Historically, LLMs have been trained using either autoregressive (AR) or masked language modeling (MLM) objectives, with AR models gaining dominance in recent years. However, AR models are inherently incapable of masked infilling, which is the ability to predict masked tokens between past and future context. In contrast, MLM models suffer from intrinsic computational inefficiencies during both training and inference that hinder their scalability. This work introduces MARIA (Masked and Autoregressive Infilling Architecture), a novel approach that leverages the strengths of both paradigms to achieve state-of-the-art masked infilling performance. MARIA combines a pre-trained MLM and AR model by training a linear decoder that takes their concatenated hidden states as input. This minimal modification enables the AR model to perform infilling while retaining its inherent advantages in terms of faster inference with KV caching. Our results demonstrate that MARIA significantly outperforms existing methods, namely discrete diffusion models, on masked infilling tasks.

Paper Structure

This paper contains 5 sections, 9 equations, 5 figures, 3 tables, 1 algorithm.

Figures (5)

  • Figure 1: MARIA architecture and training pipeline.
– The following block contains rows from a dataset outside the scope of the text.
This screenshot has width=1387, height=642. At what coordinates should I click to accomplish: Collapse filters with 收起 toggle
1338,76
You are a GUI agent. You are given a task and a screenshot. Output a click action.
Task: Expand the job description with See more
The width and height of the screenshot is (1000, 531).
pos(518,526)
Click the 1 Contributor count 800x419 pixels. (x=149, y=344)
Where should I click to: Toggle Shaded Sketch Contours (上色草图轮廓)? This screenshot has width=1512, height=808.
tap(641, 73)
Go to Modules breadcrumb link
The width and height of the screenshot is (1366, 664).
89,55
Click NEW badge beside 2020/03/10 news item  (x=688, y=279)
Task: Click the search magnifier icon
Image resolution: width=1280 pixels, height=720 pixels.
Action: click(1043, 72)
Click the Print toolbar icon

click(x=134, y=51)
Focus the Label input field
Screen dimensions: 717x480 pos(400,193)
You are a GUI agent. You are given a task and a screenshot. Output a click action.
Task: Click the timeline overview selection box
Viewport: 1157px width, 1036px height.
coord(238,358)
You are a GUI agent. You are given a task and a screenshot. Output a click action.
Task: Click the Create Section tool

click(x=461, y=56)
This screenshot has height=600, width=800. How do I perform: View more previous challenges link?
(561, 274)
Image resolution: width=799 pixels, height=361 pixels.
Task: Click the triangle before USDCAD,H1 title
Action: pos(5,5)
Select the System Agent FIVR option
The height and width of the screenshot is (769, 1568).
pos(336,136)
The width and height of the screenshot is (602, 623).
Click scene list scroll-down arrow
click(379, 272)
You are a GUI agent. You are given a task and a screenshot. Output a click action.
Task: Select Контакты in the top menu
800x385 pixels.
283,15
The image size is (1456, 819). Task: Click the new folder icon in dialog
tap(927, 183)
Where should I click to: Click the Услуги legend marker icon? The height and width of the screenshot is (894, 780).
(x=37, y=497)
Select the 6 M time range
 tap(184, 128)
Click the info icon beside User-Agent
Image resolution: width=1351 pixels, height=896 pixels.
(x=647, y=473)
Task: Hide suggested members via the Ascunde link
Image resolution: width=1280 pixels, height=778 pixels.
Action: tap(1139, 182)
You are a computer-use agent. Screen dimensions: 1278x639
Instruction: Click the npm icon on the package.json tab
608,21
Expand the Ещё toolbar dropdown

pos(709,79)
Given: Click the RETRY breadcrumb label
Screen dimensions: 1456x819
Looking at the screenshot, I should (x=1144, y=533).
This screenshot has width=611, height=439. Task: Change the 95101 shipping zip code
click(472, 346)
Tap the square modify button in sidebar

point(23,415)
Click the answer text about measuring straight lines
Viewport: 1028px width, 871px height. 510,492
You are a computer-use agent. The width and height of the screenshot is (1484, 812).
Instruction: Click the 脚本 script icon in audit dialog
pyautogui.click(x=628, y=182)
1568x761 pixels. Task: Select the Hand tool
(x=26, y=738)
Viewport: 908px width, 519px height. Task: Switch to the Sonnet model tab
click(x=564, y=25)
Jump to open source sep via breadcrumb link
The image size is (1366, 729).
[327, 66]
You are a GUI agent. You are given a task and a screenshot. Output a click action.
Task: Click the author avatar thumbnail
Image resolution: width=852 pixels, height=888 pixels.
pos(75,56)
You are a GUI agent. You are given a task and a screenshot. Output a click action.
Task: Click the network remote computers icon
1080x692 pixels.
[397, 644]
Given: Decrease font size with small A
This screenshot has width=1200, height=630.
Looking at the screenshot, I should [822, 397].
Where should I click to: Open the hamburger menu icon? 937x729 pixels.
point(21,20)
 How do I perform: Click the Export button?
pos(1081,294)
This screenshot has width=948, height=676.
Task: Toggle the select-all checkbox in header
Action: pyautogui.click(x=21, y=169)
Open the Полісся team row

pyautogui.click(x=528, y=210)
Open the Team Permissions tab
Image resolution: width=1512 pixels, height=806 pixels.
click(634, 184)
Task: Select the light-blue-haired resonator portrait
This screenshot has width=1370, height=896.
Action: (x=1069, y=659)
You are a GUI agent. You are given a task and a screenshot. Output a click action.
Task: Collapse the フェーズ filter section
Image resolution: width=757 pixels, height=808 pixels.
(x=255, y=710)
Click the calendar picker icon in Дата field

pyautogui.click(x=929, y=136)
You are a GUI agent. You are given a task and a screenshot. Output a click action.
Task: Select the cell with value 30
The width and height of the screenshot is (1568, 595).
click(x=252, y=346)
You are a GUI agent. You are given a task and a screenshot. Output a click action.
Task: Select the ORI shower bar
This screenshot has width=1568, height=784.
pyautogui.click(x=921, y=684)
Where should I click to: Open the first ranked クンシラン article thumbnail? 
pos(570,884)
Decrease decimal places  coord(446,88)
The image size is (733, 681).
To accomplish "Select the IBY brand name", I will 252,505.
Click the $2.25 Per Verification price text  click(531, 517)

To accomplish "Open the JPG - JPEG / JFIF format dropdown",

MARIA takes two frozen pretained models: one MLM and one AR. As input, the MLM recieves the masked inputs and the AR model recieves the denoised inputs. We compute the hidden states under each model and perform truncating and shifting operations to ensure both hidden states model the same tokens. MARIA trains a linear layer to predict the logits of each masked input on the concatenated hidden states. This training scheme models an autoregressive distribution conditioned on unmasked tokens.
  • Figure 2: Comparing evaluation loss curves for two different weight initializations. Product initialization (ours) is a far better weight initialization than random weight initialization, leading to faster training and better convergence.
  • Figure 3: Throughput over input length. We show the throughput in tokens per second for sequences of given lengths at 0.5 masking rate. MARIA 1B exhibits the best performance, and MARIA-7B is comparable to DiffuLlama 7B. Decoding ModernBERT autoregressively is extremely inefficient at scale, and therefore is impractical in many circumstances.
  • Figure 4: ELO scores for masked infilling. We perform infilling on downstream data with words masked 50 percent. Using GPT4o-mini as a judge we compute the ELO scores for each model respectively. MARIA 7B and 1B have the highest rating ELO rating under the Bradley-Terry model.
  • Figure 5: Scaling test time compute for unconditional generation. We compare our simulated annealing inference approach for MARIA to our baseline discrete diffusion methods. MARIA 1B using simulated annealing effectively trades-off quality (as measured by generative perplexity) and with compute (measured in wall clock time).